TASK INSTRUCTIONS: Reproduce the records below exactly, but leave their pictures out of the copy.

PROVIDED INFORMATION:
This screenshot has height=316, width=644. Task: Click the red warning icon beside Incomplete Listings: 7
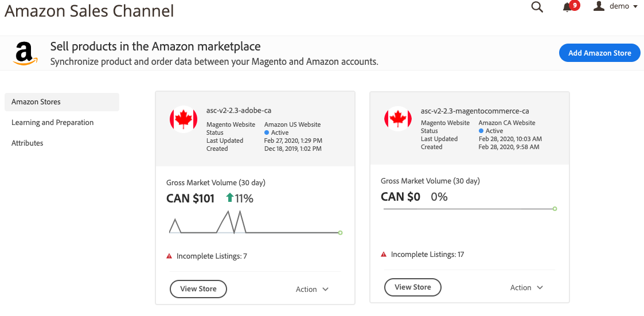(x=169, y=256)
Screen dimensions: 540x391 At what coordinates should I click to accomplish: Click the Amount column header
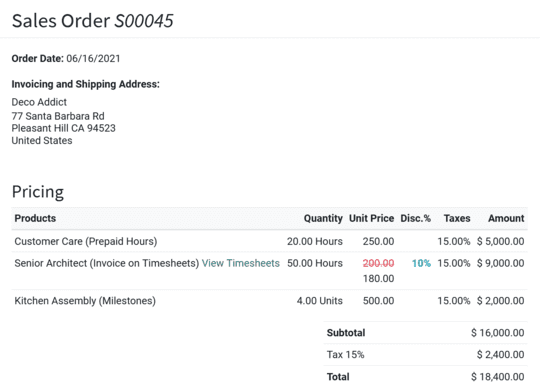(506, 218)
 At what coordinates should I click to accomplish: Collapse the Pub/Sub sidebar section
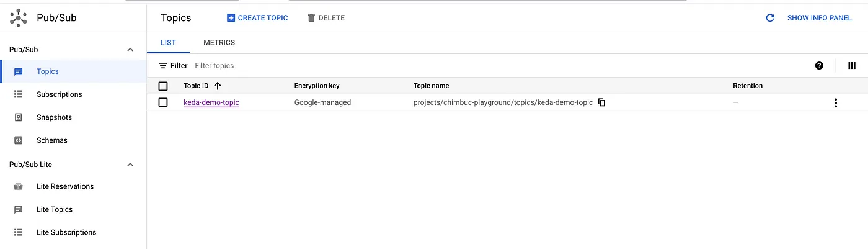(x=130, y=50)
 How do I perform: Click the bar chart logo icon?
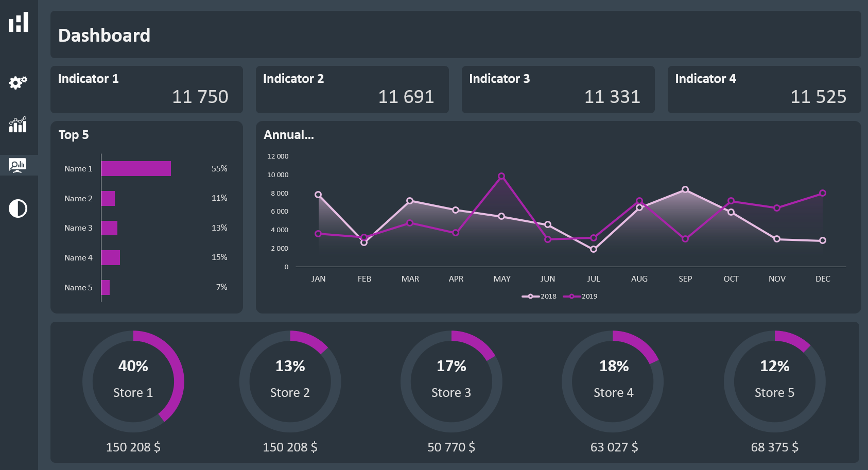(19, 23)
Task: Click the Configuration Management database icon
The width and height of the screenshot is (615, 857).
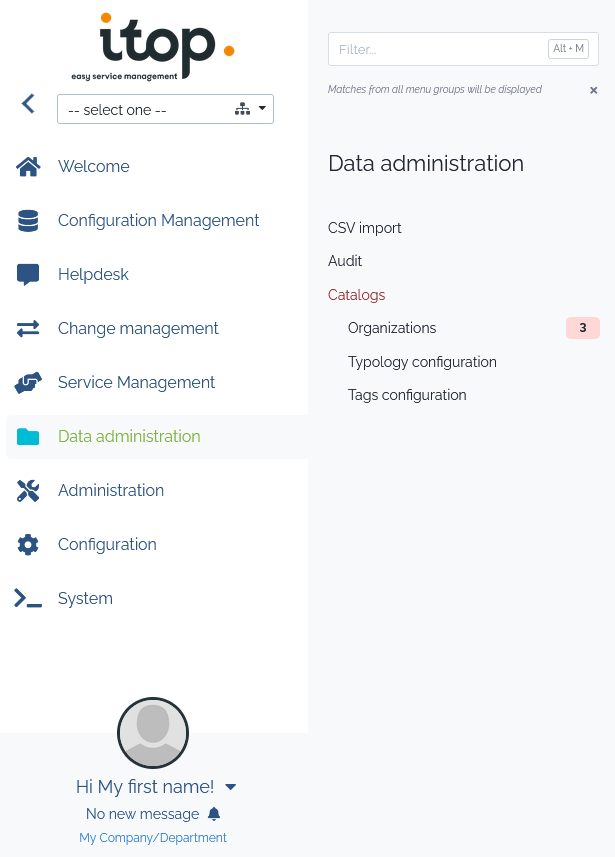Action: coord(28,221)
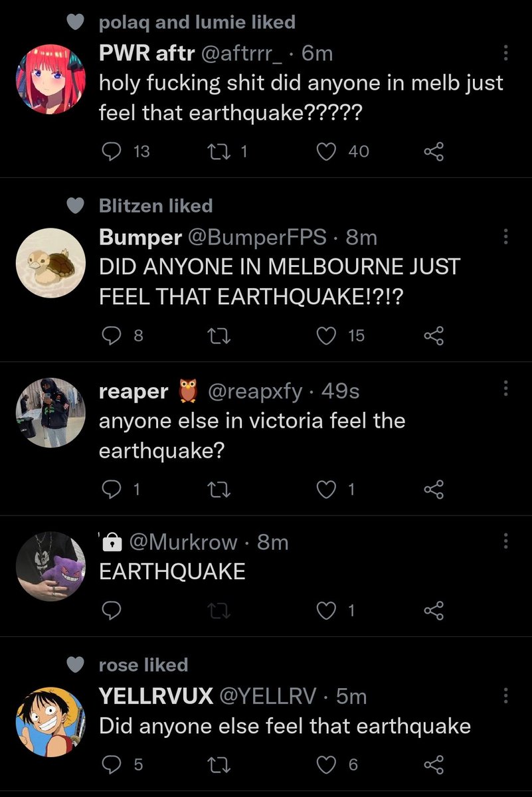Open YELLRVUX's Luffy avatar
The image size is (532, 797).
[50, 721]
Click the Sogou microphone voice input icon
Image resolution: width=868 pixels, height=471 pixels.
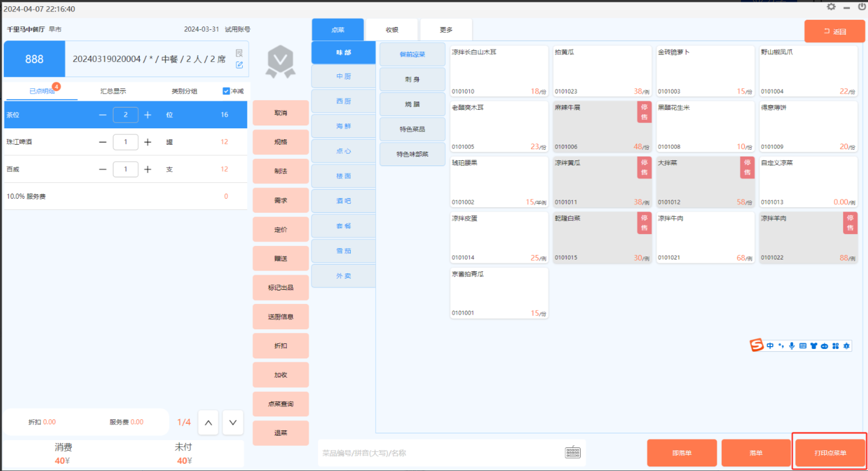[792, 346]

RESULT:
This screenshot has height=316, width=644. Task: Click the red warning icon beside Incomplete Listings: 7
(x=169, y=256)
Screen dimensions: 540x391 At what coordinates should I click to accomplish: Click the Amount column header
(506, 218)
 At what coordinates should I click to accomplish: Collapse the Pub/Sub sidebar section
(x=130, y=50)
 How do I perform: Click the bar chart logo icon?
(19, 23)
Task: Click the Configuration Management database icon
The width and height of the screenshot is (615, 857).
Action: coord(28,221)
Open YELLRVUX's Luffy avatar
The image size is (532, 797).
[50, 721]
Click the Sogou microphone voice input icon
Image resolution: width=868 pixels, height=471 pixels.
[792, 346]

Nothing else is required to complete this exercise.